- [Given request]:
Rewrite the lines below, replacing "Campus Life" with "Student Life" and keeping everything else the same.

Source data
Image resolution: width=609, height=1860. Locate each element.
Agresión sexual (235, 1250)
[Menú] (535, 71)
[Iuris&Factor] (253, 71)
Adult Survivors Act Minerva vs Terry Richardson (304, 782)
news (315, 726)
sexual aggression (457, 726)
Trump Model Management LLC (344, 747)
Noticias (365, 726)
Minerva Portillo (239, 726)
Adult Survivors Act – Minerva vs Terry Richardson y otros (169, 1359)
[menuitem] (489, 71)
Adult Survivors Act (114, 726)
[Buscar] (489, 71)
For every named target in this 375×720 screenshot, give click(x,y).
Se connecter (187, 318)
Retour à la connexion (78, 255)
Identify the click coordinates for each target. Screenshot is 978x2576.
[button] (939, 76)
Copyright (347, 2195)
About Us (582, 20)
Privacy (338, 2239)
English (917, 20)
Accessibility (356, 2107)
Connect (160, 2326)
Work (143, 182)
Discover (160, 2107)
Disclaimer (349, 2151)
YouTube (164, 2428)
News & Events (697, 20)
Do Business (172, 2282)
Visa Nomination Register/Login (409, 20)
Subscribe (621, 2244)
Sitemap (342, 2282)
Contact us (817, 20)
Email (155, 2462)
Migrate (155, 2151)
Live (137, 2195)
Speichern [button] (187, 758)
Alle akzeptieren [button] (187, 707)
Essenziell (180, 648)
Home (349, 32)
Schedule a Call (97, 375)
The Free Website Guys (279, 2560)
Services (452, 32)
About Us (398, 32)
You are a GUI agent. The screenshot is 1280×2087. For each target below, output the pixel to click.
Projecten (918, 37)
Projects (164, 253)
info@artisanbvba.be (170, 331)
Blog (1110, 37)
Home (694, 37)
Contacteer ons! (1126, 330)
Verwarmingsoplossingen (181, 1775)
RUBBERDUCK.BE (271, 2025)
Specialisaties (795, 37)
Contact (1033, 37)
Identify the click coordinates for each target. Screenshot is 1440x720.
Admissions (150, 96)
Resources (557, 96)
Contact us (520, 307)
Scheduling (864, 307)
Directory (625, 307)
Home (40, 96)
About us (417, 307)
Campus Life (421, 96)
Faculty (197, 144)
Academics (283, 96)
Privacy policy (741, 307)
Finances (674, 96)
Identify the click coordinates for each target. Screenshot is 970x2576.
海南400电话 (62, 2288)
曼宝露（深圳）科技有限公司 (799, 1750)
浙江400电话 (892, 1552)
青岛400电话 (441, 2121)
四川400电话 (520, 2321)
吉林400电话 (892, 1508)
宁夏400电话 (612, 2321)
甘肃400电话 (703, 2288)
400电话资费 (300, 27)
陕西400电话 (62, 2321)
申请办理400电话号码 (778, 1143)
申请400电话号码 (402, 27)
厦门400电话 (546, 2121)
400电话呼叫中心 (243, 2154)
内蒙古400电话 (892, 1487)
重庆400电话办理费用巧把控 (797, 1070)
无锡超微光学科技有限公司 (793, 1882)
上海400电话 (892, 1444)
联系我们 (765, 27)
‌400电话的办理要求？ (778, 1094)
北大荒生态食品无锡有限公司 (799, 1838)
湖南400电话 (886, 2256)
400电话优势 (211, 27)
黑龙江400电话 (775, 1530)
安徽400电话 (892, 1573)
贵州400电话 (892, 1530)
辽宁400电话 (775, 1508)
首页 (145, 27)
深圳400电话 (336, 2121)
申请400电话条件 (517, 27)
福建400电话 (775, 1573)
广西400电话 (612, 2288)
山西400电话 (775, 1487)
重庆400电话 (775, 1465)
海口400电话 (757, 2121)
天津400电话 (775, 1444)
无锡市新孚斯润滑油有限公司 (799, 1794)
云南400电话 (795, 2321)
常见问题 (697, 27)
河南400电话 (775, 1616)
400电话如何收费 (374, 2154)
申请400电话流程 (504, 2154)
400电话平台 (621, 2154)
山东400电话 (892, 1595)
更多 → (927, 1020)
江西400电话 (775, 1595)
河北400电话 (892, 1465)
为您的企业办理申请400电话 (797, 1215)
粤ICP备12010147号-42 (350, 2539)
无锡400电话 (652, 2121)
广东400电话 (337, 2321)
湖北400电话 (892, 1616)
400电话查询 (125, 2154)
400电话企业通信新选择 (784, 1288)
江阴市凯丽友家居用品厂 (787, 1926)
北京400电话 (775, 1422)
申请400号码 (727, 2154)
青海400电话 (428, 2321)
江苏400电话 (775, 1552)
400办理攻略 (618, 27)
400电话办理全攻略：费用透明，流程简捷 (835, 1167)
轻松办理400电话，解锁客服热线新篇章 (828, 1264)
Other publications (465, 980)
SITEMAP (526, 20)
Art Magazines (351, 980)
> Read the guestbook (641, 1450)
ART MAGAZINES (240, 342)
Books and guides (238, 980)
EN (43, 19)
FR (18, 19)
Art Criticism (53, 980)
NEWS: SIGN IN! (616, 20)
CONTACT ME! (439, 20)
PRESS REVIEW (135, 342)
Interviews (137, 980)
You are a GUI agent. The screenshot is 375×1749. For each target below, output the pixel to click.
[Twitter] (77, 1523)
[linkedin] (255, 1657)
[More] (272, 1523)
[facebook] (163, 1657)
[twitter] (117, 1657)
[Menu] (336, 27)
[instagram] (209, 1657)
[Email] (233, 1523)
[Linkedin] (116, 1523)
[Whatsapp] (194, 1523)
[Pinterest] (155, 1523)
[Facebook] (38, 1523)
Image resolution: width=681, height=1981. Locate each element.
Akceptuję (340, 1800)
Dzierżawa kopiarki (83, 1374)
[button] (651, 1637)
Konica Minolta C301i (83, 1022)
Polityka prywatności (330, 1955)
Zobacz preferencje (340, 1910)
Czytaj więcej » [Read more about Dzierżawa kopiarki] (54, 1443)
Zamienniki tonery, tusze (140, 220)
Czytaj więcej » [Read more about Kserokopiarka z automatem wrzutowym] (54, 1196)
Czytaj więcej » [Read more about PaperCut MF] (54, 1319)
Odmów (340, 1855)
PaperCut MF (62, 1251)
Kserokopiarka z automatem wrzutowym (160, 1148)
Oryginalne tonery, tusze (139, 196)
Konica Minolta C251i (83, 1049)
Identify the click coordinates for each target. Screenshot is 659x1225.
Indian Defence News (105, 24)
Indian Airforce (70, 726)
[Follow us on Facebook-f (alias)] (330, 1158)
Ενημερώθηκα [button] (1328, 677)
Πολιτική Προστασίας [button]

- [Complete answer]:
Image resolution: width=609, height=1860. Locate each element.
Agresión sexual (235, 1250)
[Menú] (535, 71)
[Iuris&Factor] (253, 71)
Adult Survivors Act Minerva vs Terry Richardson (304, 782)
news (315, 726)
sexual aggression (457, 726)
Trump Model Management LLC (344, 747)
Noticias (365, 726)
Minerva Portillo (239, 726)
Adult Survivors Act – Minerva vs Terry Richardson y otros (169, 1359)
[menuitem] (489, 71)
Adult Survivors Act (114, 726)
[Buscar] (489, 71)
For every named target in this 375×720 screenshot, give click(x,y).
Se connecter (187, 318)
Retour à la connexion (78, 255)
Identify the click coordinates for each target. Screenshot is 978x2576.
[button] (939, 76)
Copyright (347, 2195)
About Us (582, 20)
Privacy (338, 2239)
English (917, 20)
Accessibility (356, 2107)
Connect (160, 2326)
Work (143, 182)
Discover (160, 2107)
Disclaimer (349, 2151)
YouTube (164, 2428)
News & Events (697, 20)
Do Business (172, 2282)
Visa Nomination Register/Login (409, 20)
Subscribe (621, 2244)
Sitemap (342, 2282)
Contact us (817, 20)
Email (155, 2462)
Migrate (155, 2151)
Live (137, 2195)
Speichern [button] (187, 758)
Alle akzeptieren [button] (187, 707)
Essenziell (180, 648)
Home (349, 32)
Schedule a Call (97, 375)
The Free Website Guys (279, 2560)
Services (452, 32)
About Us (398, 32)
You are a GUI agent. The screenshot is 1280×2087. For each target below, output the pixel to click.
Projecten (918, 37)
Projects (164, 253)
info@artisanbvba.be (170, 331)
Blog (1110, 37)
Home (694, 37)
Contacteer ons! (1126, 330)
Verwarmingsoplossingen (181, 1775)
RUBBERDUCK.BE (271, 2025)
Specialisaties (795, 37)
Contact (1033, 37)
Identify the click coordinates for each target. Screenshot is 1440x720.
Admissions (150, 96)
Resources (557, 96)
Contact us (520, 307)
Scheduling (864, 307)
Directory (625, 307)
Home (40, 96)
About us (417, 307)
Student Life (421, 96)
Faculty (197, 144)
Academics (283, 96)
Privacy policy (741, 307)
Finances (674, 96)
Identify the click coordinates for each target. Screenshot is 970x2576.
海南400电话 (62, 2288)
曼宝露（深圳）科技有限公司 (799, 1750)
浙江400电话 (892, 1552)
青岛400电话 (441, 2121)
四川400电话 (520, 2321)
吉林400电话 (892, 1508)
宁夏400电话 (612, 2321)
甘肃400电话 (703, 2288)
400电话资费 (300, 27)
陕西400电话 (62, 2321)
申请办理400电话号码 (778, 1143)
申请400电话号码 (402, 27)
厦门400电话 (546, 2121)
400电话呼叫中心 (243, 2154)
内蒙古400电话 (892, 1487)
重庆400电话办理费用巧把控 (797, 1070)
无锡超微光学科技有限公司 (793, 1882)
上海400电话 (892, 1444)
联系我们 (765, 27)
‌400电话的办理要求？ (778, 1094)
北大荒生态食品无锡有限公司 (799, 1838)
湖南400电话 (886, 2256)
400电话优势 (211, 27)
黑龙江400电话 (775, 1530)
安徽400电话 (892, 1573)
贵州400电话 (892, 1530)
辽宁400电话 (775, 1508)
首页 (145, 27)
深圳400电话 (336, 2121)
申请400电话条件 (517, 27)
福建400电话 (775, 1573)
广西400电话 (612, 2288)
山西400电话 (775, 1487)
重庆400电话 (775, 1465)
海口400电话 (757, 2121)
天津400电话 (775, 1444)
无锡市新孚斯润滑油有限公司 (799, 1794)
云南400电话 (795, 2321)
常见问题 (697, 27)
河南400电话 (775, 1616)
400电话如何收费 (374, 2154)
申请400电话流程 (504, 2154)
400电话平台 (621, 2154)
山东400电话 (892, 1595)
更多 → (927, 1020)
江西400电话 (775, 1595)
河北400电话 (892, 1465)
为您的企业办理申请400电话 (797, 1215)
粤ICP备12010147号-42 (350, 2539)
无锡400电话 (652, 2121)
广东400电话 (337, 2321)
湖北400电话 (892, 1616)
400电话查询 (125, 2154)
400电话企业通信新选择 (784, 1288)
江阴市凯丽友家居用品厂 (787, 1926)
北京400电话 (775, 1422)
申请400号码 (727, 2154)
青海400电话 (428, 2321)
江苏400电话 (775, 1552)
400办理攻略 (618, 27)
400电话办理全攻略：费用透明，流程简捷 (835, 1167)
轻松办理400电话，解锁客服热线新篇章 (828, 1264)
Other publications (465, 980)
SITEMAP (526, 20)
Art Magazines (351, 980)
> Read the guestbook (641, 1450)
ART MAGAZINES (240, 342)
Books and guides (238, 980)
EN (43, 19)
FR (18, 19)
Art Criticism (53, 980)
NEWS: SIGN IN! (616, 20)
CONTACT ME! (439, 20)
PRESS REVIEW (135, 342)
Interviews (137, 980)
You are a GUI agent. The screenshot is 375×1749. For each target below, output the pixel to click.
[Twitter] (77, 1523)
[linkedin] (255, 1657)
[More] (272, 1523)
[facebook] (163, 1657)
[twitter] (117, 1657)
[Menu] (336, 27)
[instagram] (209, 1657)
[Email] (233, 1523)
[Linkedin] (116, 1523)
[Whatsapp] (194, 1523)
[Pinterest] (155, 1523)
[Facebook] (38, 1523)
Image resolution: width=681, height=1981. Locate each element.
Akceptuję (340, 1800)
Dzierżawa kopiarki (83, 1374)
[button] (651, 1637)
Konica Minolta C301i (83, 1022)
Polityka prywatności (330, 1955)
Zobacz preferencje (340, 1910)
Czytaj więcej » [Read more about Dzierżawa kopiarki] (54, 1443)
Zamienniki tonery, tusze (140, 220)
Czytaj więcej » [Read more about Kserokopiarka z automatem wrzutowym] (54, 1196)
Czytaj więcej » [Read more about PaperCut MF] (54, 1319)
Odmów (340, 1855)
PaperCut MF (62, 1251)
Kserokopiarka z automatem wrzutowym (160, 1148)
Oryginalne tonery, tusze (139, 196)
Konica Minolta C251i (83, 1049)
Identify the click coordinates for each target. Screenshot is 659x1225.
Indian Defence News (105, 24)
Indian Airforce (70, 726)
[Follow us on Facebook-f (alias)] (330, 1158)
Ενημερώθηκα [button] (1328, 677)
Πολιτική Προστασίας [button]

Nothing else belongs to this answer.